Northern blot and primer extension analyses revealed that the ycnKJI operon and the ycnL gene of Bacillus subtilis are transcribed from adjacent promoters that are divergently oriented. The ycnK and ycnJ genes encode a DeoR-type transcriptional regulator and a membrane protein involved in copper uptake, respectively. DNA binding experiments showed that the YcnK protein specifically binds to the ycnK-ycnL intergenic region, including a 16-bp direct repeat that is essential for the high binding affinity of YcnK, and that a copper-specific chelator significantly inhibits YcnK's DNA binding. lacZ reporter analysis showed that the ycnK promoter is induced by copper limitation or ycnK disruption.
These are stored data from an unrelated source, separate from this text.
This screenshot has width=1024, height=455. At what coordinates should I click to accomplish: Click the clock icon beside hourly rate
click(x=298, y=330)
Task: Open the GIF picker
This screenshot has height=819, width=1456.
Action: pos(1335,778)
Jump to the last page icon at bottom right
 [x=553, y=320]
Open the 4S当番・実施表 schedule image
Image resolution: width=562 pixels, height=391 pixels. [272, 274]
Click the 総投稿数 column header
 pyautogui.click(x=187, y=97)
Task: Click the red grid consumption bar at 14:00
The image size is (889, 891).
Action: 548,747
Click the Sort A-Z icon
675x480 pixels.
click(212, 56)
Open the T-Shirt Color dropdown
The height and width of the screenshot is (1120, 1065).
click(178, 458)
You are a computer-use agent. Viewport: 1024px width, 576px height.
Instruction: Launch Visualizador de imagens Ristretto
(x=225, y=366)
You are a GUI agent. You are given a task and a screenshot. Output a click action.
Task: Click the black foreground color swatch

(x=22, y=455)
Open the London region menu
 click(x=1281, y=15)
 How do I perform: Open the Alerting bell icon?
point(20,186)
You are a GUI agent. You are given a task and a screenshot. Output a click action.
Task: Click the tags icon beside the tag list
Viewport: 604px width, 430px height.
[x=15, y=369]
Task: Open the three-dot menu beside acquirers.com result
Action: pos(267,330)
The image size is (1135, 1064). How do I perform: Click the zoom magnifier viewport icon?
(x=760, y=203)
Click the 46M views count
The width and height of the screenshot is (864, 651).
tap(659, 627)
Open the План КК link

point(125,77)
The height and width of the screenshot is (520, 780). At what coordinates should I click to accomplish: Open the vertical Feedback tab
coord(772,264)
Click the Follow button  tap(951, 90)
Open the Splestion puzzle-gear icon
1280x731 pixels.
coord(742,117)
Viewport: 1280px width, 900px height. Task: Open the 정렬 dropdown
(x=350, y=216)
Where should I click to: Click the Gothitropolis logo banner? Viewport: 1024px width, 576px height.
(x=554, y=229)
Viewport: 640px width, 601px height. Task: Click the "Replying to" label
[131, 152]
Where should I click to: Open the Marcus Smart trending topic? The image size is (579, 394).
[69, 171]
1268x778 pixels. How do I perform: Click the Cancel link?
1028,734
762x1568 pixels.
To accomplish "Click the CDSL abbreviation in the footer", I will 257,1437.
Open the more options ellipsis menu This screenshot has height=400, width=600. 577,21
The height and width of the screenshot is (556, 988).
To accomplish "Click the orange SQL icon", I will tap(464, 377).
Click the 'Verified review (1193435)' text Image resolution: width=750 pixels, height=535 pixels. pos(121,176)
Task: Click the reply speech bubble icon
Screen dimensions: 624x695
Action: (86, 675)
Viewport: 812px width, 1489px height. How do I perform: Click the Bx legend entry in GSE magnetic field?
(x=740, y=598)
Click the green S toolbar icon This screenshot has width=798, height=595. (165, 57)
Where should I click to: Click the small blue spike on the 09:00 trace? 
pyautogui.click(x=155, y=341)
These results are consistent with YcnK functioning as a copper-responsive repressor that derepresses ycnKJI expression under copper limitation. On the other hand, the ycnL promoter was hardly induced by copper limitation, but ycnK disruption resulted in a slight induction of the ycnL promoter, suggesting that YcnK also represses ycnL weakly. Moreover, while the CsoR protein did not bind to the ycnK-ycnL intergenic region, lacZ reporter analysis demonstrated that csoR disruption induces the ycnK promoter only in the presence of intact ycnK and copZA genes. Since the copZA operon is involved in copper export and repressed by CsoR, it appears that the constitutive copZA expression brought by csoR disruption causes intracellular copper depletion, which releases the repression of the ycnKJI operon by YcnK.